■ **Exercises**:
[1] Reproduce word for word the part of the passage on manganite films that begins at the words "STM measurements" and ends after "a second-order line.".
[2] Swap "module" for "component" in the rows, beginning at the line that has "This screenshot has height=600, width=1024." and continuing through the end of the rows, with everything else left unchanged. Give back only those lines.

═════ Excerpted passage

High quality colossal magnetoresistance manganite LSMO films were grown on cubic (a = 3.905Å) SrTiO3 (STO) substrates using the channel spark ablation (CSA) technique26,27,28. Bulk LSMO is rhombohedral at RT with a pseudocubic parameter a = 3.873Å and a distorted pseudo-cubic angle α = 90.26°29. The quality of the substrates was verified with atomic force microscopy (AFM) measurements, which revealed terraces of ~200 nm size, with step heights of approximately 0.4 nm, indicating a unique surface termination.

STM measurements

After the film deposition, the samples were transferred into the Omicron STM chamber under ultra high vacuum (UHV) conditions and the surface was refreshed following the annealing procedures established by photo emission spectroscopy (PES) investigations21. The microscope was tip-biased and operated with PtIr tips. The images shown in Figs. 1, 2 and 3 were acquired at bias voltages of 0.5–1.2 V and tunnelling currents of 0.06–0.12 nA; the tunnelling conditions slightly varied depending on the sample thickness. Images were acquired over an area of 512 × 512 pixels in topographic mode and were unfiltered but levelled by a second-order line.

The dI/dV curves were acquired using the current imaging tunnelling spectroscopy technique, in which the tip is scanned in the constant current mode to maintain a constant distance from the sample. We recorded the I(V) curves on a grid of 1000 × 1000 spectra over an area of 1000 × 1000 nm2. Repeated measurements indicated that the I(V) curves, obtained as the average of tens to hundreds of curves, were representative of the region considered. The dI/dV characteristics in Fig. 1(g) were obtained by numerical differentiation and were acquired at the same reference values, namely 0.8 V and 60 pA.

══════════
═════ Listed entries

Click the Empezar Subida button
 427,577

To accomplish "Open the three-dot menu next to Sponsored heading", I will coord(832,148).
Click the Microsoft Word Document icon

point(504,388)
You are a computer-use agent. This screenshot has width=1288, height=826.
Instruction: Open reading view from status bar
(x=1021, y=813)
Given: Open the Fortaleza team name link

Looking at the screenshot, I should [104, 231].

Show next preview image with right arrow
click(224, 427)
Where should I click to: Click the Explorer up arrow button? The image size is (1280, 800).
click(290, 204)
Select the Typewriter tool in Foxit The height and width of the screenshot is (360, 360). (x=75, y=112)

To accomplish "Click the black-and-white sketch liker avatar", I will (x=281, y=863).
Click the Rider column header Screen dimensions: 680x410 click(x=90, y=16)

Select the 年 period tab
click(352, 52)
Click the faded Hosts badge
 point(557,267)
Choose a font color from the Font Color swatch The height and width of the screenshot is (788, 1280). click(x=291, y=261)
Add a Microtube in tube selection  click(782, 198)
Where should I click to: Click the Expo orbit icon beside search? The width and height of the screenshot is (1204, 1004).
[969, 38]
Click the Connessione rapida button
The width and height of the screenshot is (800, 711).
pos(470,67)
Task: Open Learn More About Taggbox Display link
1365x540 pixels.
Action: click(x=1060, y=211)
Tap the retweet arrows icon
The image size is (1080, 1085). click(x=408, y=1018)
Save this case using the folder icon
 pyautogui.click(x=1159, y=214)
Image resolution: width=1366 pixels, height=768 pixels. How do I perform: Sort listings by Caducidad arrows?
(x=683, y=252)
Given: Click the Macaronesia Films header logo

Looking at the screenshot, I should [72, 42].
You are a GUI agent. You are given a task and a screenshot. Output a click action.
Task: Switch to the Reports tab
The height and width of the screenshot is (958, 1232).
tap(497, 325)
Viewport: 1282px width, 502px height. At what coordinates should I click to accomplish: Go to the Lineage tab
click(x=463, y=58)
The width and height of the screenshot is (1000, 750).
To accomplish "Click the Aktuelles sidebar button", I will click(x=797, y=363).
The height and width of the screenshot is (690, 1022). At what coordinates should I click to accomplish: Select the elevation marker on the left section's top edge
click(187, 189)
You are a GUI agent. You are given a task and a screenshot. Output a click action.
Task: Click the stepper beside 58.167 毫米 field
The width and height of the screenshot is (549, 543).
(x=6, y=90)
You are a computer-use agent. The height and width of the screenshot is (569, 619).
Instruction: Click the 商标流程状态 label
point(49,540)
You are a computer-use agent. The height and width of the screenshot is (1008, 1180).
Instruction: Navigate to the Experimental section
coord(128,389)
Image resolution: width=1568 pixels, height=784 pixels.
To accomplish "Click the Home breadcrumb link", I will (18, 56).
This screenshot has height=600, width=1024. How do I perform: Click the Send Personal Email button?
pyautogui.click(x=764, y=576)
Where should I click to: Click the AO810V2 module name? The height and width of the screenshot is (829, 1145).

══════════

■ **Per-task answers**:
[1]
STM measurements

After the film deposition, the samples were transferred into the Omicron STM chamber under ultra high vacuum (UHV) conditions and the surface was refreshed following the annealing procedures established by photo emission spectroscopy (PES) investigations21. The microscope was tip-biased and operated with PtIr tips. The images shown in Figs. 1, 2 and 3 were acquired at bias voltages of 0.5–1.2 V and tunnelling currents of 0.06–0.12 nA; the tunnelling conditions slightly varied depending on the sample thickness. Images were acquired over an area of 512 × 512 pixels in topographic mode and were unfiltered but levelled by a second-order line.

[2]
This screenshot has height=600, width=1024. How do I perform: Click the Send Personal Email button?
pyautogui.click(x=764, y=576)
Where should I click to: Click the AO810V2 component name? The height and width of the screenshot is (829, 1145).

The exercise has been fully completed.